→ **Provided material**
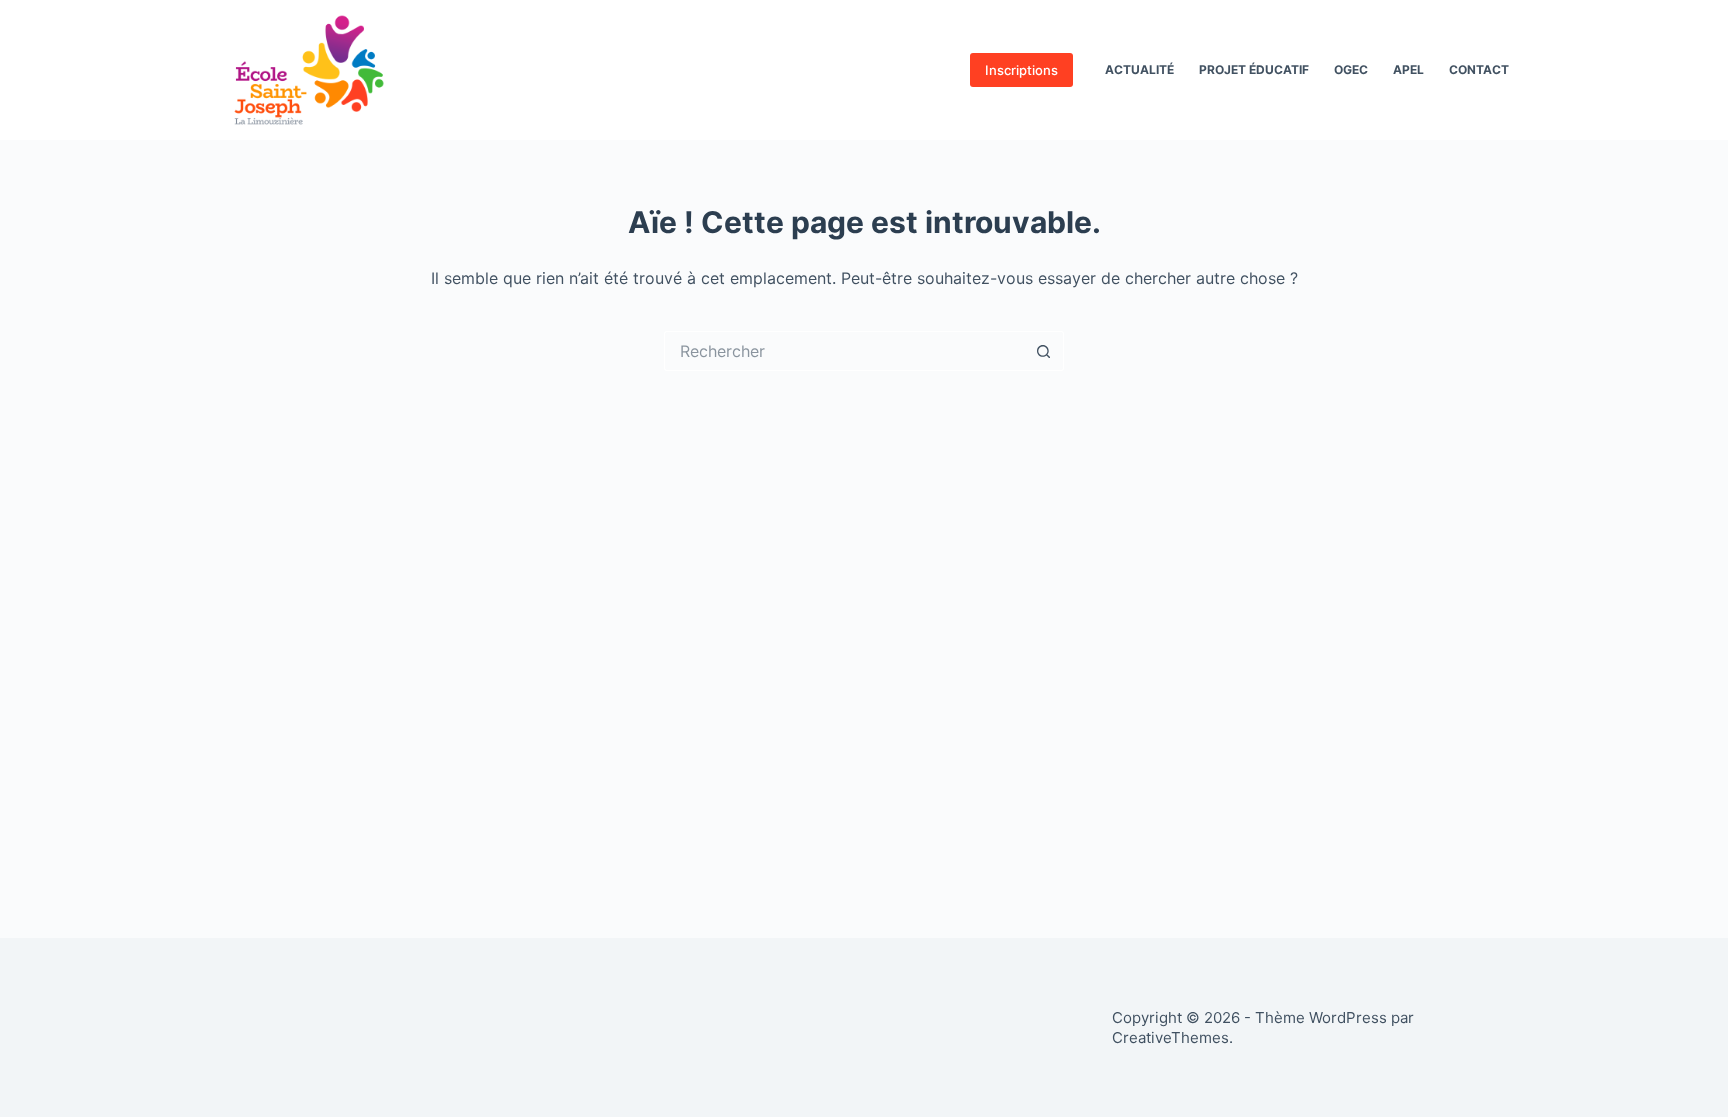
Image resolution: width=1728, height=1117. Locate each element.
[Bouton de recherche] (1044, 351)
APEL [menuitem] (1408, 69)
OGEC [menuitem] (1351, 69)
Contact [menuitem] (1479, 69)
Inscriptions (1021, 70)
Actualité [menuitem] (1139, 69)
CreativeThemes (1170, 1037)
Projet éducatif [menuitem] (1254, 69)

→ **What this task involves**
The material above is to be repeated word for word, with no images kept.

→ **Exercise response**
Image resolution: width=1728, height=1117. Locate each element.
[Bouton de recherche] (1044, 351)
APEL [menuitem] (1408, 69)
OGEC [menuitem] (1351, 69)
Contact [menuitem] (1479, 69)
Inscriptions (1021, 70)
Actualité [menuitem] (1139, 69)
CreativeThemes (1170, 1037)
Projet éducatif [menuitem] (1254, 69)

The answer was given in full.